Maria is one of my nine regular students for clases particulares—private English lessons that I give in individuals’ homes, office buildings, or neighbouring cafes.
For an EFL teacher in Colombia, private lessons are crucial. They help to supplement what I earn from private institutes; but relying them on them for income is a gamble.
For an EFL teacher in Colombia, private lessons are crucial. They help to supplement the income I earn from private institutes, and allow for more weekend (or travel) spending. Upon meeting someone new, they often request private classes, eager to improve their English. But as with many academic pursuits outside of university or work, potential students often lose interest. In Colombia, many people view studying English as a hobby. It’s the same in the U.S. for native English speakers; unless a foreign language is required for employment, language learning is viewed as an extracurricular activity, like picking up the acoustic guitar or playing in a kickball league.
Take Valentina, for instance. When I arrived to Valentina’s apartment for our third class, she answered the door in her towel. She regretted to inform me that she had been mixed up about the day of the week, even though we talked two days before. She promised to call me later about rescheduling. But given a problem with her car, her vacation planned with her boyfriend, and a baby on the way, I doubted I’d hear from her again. I didn’t.
Relying on private lessons for income is a gamble. While I’ve met with several students consistently, several times a week for multiple months, others drift in and out of interest.
Here’s how to maximize your one-on-one time and keep students engaged:
In Medellin, communication about clases particulares operates by word-of-mouth. I share my phone number openly, and receive a few messages every week over Whatsapp along the lines of, “My friend’s brother’s co-worker gave me your number, and my uncle’s girlfriend is interested in private language classes. Cuanta cobras? Como es tu disponsibilidad?”
Attending language exchange events has also connected me with several students. If you’re easy to reach and charge a reasonable rate, word will travel.

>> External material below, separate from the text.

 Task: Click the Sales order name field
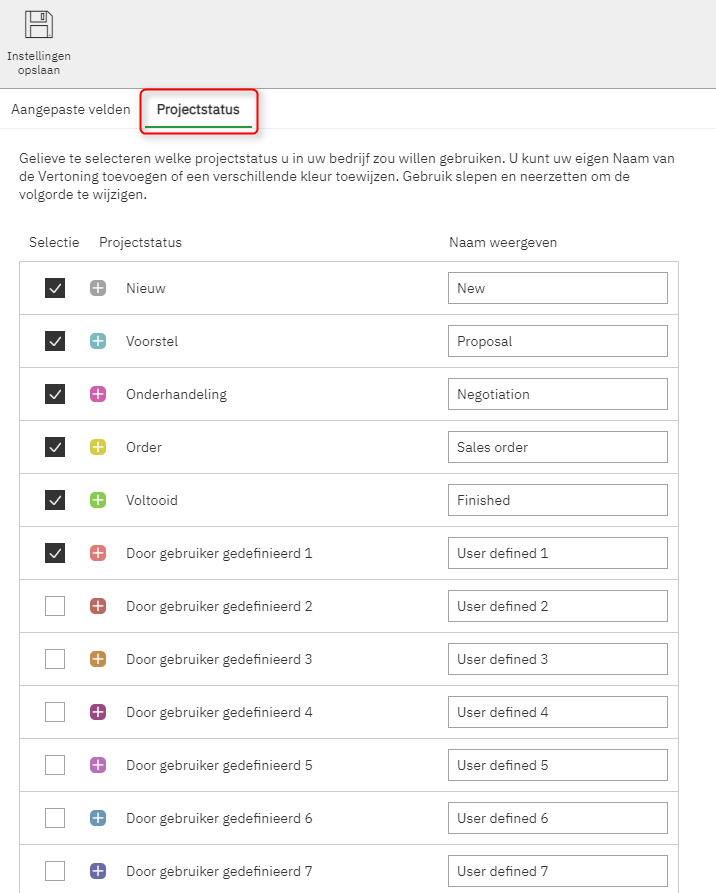click(x=557, y=447)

Charge an appropriate rate
In my first week in Medellin, I met an English teacher who charges different rates for classes according to the student’s neighbourhood. In other words, she charges more if she suspects you have more money to spend. This is a no-go. Just as you can rely on word-of-mouth to advertise your classes, you can expect the same grapevine to notice your varying hourly rates. Ask around—what do other native teachers charge?
I charge less than most other gringo teachers, and for that reason I have more students. But the key is to not charge too little. Be sure to factor in time and transportation. Travelling 40 minutes on the Metro for a short one-hour class can feel like a waste of time. And unless the student meets you in your neighbourhood, the first hour’s rate should cover the cost of your transportation.
Assess potential students' skill level
Get to know your student before the lesson. I like to ask them a lot of questions over the phone (in Spanish). That way, I can better plan the first class. My list normally looks like this:
• What are your language goals?
• How will you use English in your life—in travel? Work?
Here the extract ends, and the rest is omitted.